Contrary to today’s decision, protecting the right to meaningful participation in the political process must mean more than simply removing barriers to participation. It must mean vigilantly policing the political process to ensure that the majority does not use other methods to prevent minority groups from partaking in that process on equal footing. Why? For the same reason we guard the right of every citizen to vote. If “[e]fforts to reduce the impact of minority votes, in contrast to direct attempts to block access to the ballot,” were “‘second generation barriers’” to minority voting, Shelby County v. Holder, 570 U. S. ___, ___ (2013) (GINSBURG, J., dissenting) (slip op., at 5), efforts to reconfigure the political process in ways that uniquely disadvantage minority groups who have already long been disadvantaged are third-generation barriers.


Race matters. Race matters in part because of the long history of racial minorities’ being denied access to thepolitical process. See Part I, supra; see also South Carolina v. Katzenbach, 383 U. S. 301, 309 (1966) (describing racial discrimination in voting as “an insidious and pervasive evil which had been perpetuated in certain parts ofour country through unremitting and ingenious defiance of the Constitution”). And although we have made great strides, “voting discrimination still exists; no one doubtsthat.” Shelby County, 570 U. S., at __ (slip op., at 2).

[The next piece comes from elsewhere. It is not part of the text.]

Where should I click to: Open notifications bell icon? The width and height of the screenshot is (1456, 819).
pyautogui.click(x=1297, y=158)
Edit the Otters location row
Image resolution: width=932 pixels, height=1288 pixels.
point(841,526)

Race also matters because of persistent racial inequality in society—inequality that cannot be ignored and that has produced stark socioeconomic disparities. See Gratz, 539 U. S., at 298–300 (GINSBURG, J., dissenting) (cataloging the many ways in which “the effects of centuries of law sanctioned inequality remain painfully evident in our communities and schools,” in areas like employment, poverty, access to health care, housing, consumer transactions, and education); Adarand, 515 U. S., at 273 (GINSBURG, J., dissenting) (recognizing that the “lingering effects” of discrimination, “reflective of a system of racial caste only recently ended, are evident in our workplaces, markets, and neighborhoods”).
And race matters for reasons that really are only skin deep, that cannot be discussed any other way, and that cannot be wished away. Race matters to a young man’sview of society when he spends his teenage years watching where he grew up. Race matters to a young woman’s sense of self when she states her hometown, and then is pressed, “No, where are you really from?”, regardless of how many generations her family has been in the country.Race matters to a young person addressed by a stranger in a foreign language, which he does not understand because only English was spoken at home. Race matters because of the slights, the snickers, the silent judgments that reinforce that most crippling of thoughts: “I do not belong here.”
In my colleagues’ view, examining the racial impact of legislation only perpetuates racial discrimination. This refusal to accept the stark reality that race matters is regrettable. The way to stop discrimination on the basis of race is to speak openly and candidly on the subject of race, and to apply the Constitution with eyes open to the unfortunate effects of centuries of racial discrimination. As members of the judiciary tasked with intervening to carryout the guarantee of equal protection, we ought not sit back and wish away, rather than confront, the racial inequality that exists in our society. It is this view that works harm, by perpetuating the facile notion that what makes race matter is acknowledging the simple truth that race does matter.